▶ **Work instructions**:
[A] Sum up the passage about Asa Lansford Foster in two sentences.
[B] Carry on the passage about Asa Lansford Foster, starting after its final sentence.

== Selected text ==

Pennsylvanian geologist, merchant, and coal mine owner (1798–1868)

Asa Lansford Foster (August 19, 1798 – January 9, 1868) was a Pennsylvanian geologist, merchant, and coal mine owner. He was also a geologist, mining engineer, and publisher and was one of the pioneers of the anthracite industry. He was a native of Massachusetts but immigrated to Pennsylvania in 1818. Foster married Louisa Trott Chapman.

== Early life ==
Foster was born on August 19, 1798 in Massachusetts. He received a common school education. In 1818, he immigrated to Pennsylvania from Rowe, Massachusetts.

===
== Given information ==

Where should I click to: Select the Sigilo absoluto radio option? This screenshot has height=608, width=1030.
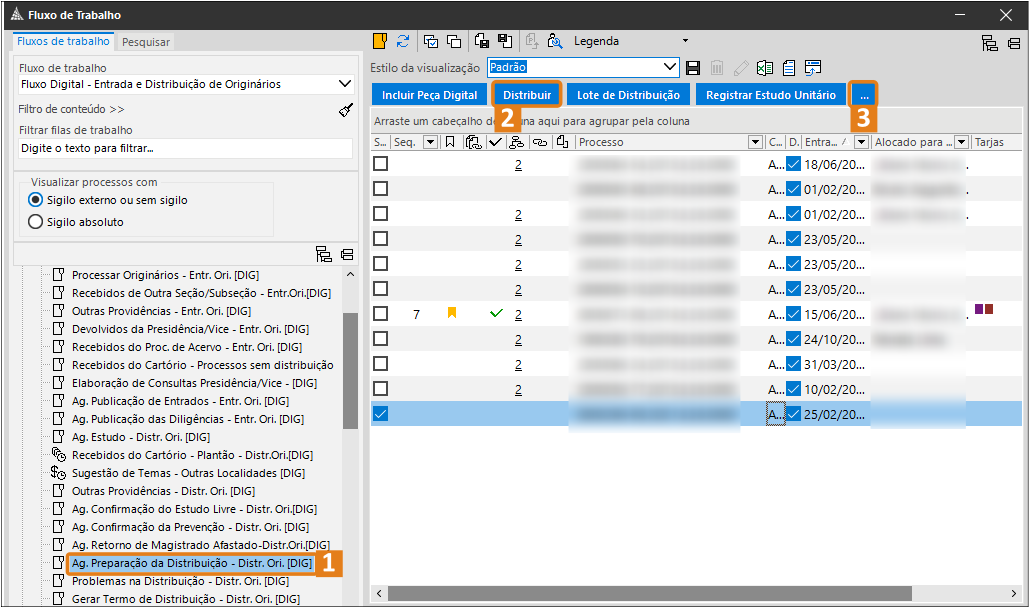36,222
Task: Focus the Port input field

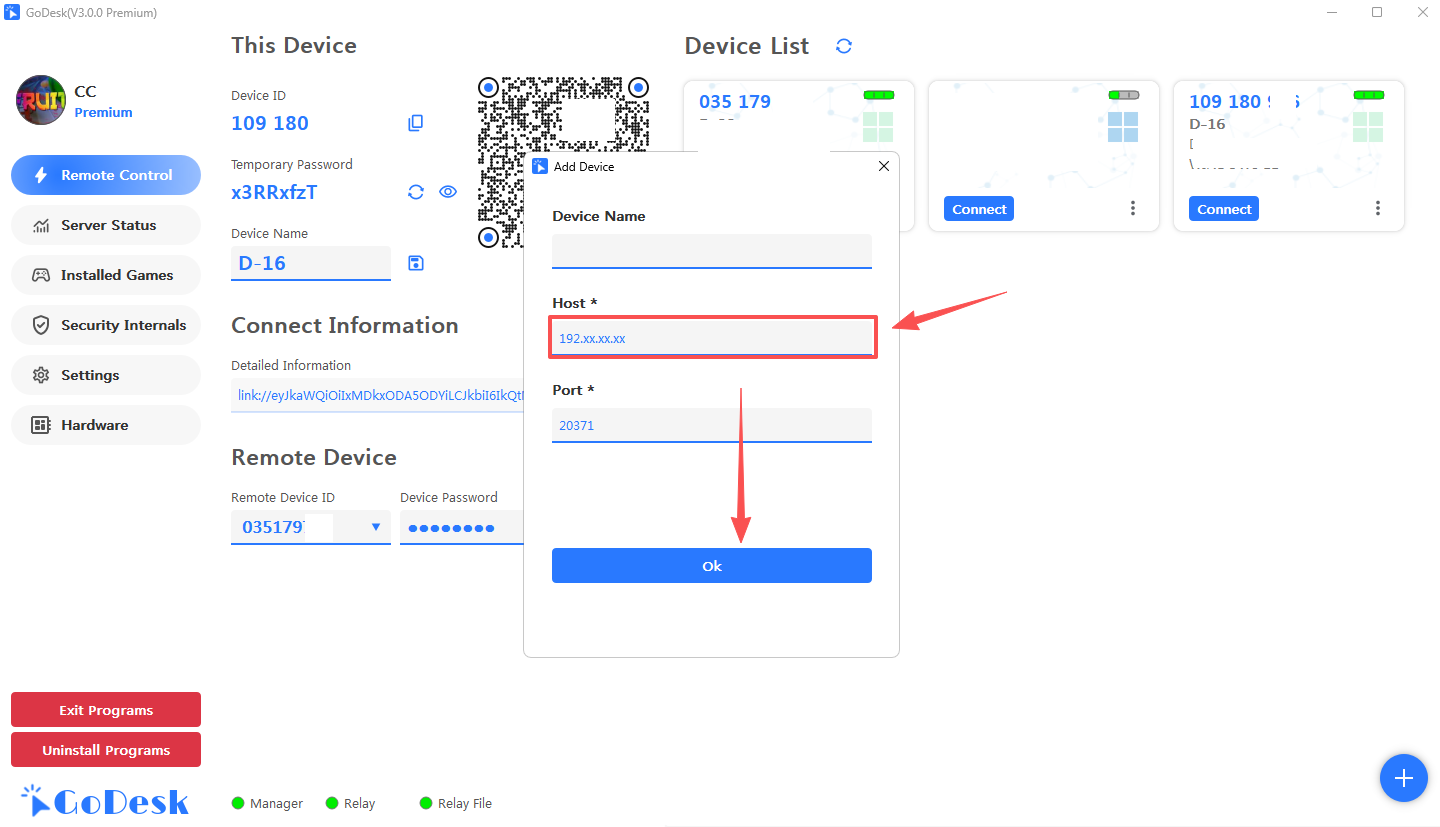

===

▶ **Written responses**:
[A] Asa Lansford Foster (1798–1868) was a Pennsylvanian geologist, merchant, coal mine owner, mining engineer, and publisher who was one of the pioneers of the anthracite industry. Born in Massachusetts on August 19, 1798 and given a common school education, he moved to Pennsylvania from Rowe, Massachusetts in 1818, and he married Louisa Trott Chapman.

[B]
== Coal mining==
Between 1827 and 1834, Foster worked for the Lehigh Coal Company. He frequently studied the geology of coal formations and became an expert in that field. Foster was among the leading experts on the geology of the Coal Region. After 1837, Foster founded the Buck Mountain Coal Company, of which he was a superintendent and significant stockholder. The coal company opened in 1838. Foster then constructed wharves, tunnels, inclined planes, and a four-mile railroad for the purpose of transporting the coal of the Buck Mountain Coal Company to a canal near Rockport. In the autumn of 1840 the coal company started to ship anthracite. The company was initially successful, but failed in the winter of 1841. After the Buck Mountain Coal Company failed, Foster became the financial manager for Daniel Bertsch, an early mine operator. He also conducted the Council Ridge Colliery's mining and made a profit from it. One of the first tunnels in the Panther Creek valley was driven by Foster. He helped develop a number of other mining operations in the Panther Valley and aided in the development of a stove to efficiently burn anthracite.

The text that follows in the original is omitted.